==== DATA

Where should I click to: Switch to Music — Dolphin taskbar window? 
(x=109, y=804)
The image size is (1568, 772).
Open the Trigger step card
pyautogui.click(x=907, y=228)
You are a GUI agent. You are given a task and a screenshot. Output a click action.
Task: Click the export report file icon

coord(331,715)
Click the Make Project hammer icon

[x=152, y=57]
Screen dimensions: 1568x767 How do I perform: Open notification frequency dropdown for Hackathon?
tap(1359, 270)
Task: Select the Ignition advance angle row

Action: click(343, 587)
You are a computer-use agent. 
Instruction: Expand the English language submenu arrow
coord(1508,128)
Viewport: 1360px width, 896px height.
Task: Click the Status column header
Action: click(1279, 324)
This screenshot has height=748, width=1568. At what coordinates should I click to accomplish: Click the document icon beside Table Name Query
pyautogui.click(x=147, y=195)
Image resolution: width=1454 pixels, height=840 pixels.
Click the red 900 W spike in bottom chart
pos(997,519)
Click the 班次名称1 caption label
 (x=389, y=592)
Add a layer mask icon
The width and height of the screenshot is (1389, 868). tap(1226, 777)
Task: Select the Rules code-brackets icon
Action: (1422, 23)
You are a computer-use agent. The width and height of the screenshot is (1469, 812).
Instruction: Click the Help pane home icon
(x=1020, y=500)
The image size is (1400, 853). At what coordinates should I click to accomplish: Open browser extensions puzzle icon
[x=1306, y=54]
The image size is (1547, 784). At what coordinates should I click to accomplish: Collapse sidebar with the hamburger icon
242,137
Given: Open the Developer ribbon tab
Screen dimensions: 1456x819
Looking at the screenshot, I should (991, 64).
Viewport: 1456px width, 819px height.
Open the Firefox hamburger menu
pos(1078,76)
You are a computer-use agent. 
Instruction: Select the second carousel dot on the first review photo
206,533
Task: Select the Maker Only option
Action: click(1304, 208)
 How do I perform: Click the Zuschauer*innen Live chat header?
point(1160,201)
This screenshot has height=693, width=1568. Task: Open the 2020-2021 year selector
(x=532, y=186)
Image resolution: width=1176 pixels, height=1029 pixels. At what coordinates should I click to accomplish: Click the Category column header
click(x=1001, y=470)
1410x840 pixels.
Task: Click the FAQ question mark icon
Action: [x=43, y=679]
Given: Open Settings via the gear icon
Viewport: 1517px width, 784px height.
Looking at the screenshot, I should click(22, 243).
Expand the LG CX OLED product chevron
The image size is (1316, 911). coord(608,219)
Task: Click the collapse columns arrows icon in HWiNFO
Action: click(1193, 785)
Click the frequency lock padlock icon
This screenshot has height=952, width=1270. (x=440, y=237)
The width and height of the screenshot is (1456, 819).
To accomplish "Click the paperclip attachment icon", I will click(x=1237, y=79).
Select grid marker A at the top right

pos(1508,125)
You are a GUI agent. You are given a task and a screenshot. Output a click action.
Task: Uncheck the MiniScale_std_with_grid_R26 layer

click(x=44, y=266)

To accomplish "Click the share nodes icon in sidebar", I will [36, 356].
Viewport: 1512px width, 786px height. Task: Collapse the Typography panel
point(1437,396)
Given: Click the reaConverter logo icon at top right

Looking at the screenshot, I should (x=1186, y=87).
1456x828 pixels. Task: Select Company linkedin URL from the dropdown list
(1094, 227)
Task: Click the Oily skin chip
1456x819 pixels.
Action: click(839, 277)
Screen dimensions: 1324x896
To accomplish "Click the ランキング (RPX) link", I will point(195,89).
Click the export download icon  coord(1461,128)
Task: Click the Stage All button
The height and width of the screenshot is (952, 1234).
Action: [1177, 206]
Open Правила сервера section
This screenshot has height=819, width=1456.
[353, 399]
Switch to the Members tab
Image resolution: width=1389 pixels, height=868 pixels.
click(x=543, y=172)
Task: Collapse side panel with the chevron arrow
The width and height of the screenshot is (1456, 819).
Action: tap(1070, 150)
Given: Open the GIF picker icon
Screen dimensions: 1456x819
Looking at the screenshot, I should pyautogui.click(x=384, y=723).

========

**DESCRIPTION OF THE TASK**
Filter the records above and return every line that holds the word "will".

**YOUR RESPONSE**
To accomplish "Click the paperclip attachment icon", I will click(x=1237, y=79).
To accomplish "Click the share nodes icon in sidebar", I will [36, 356].
To accomplish "Click the ランキング (RPX) link", I will point(195,89).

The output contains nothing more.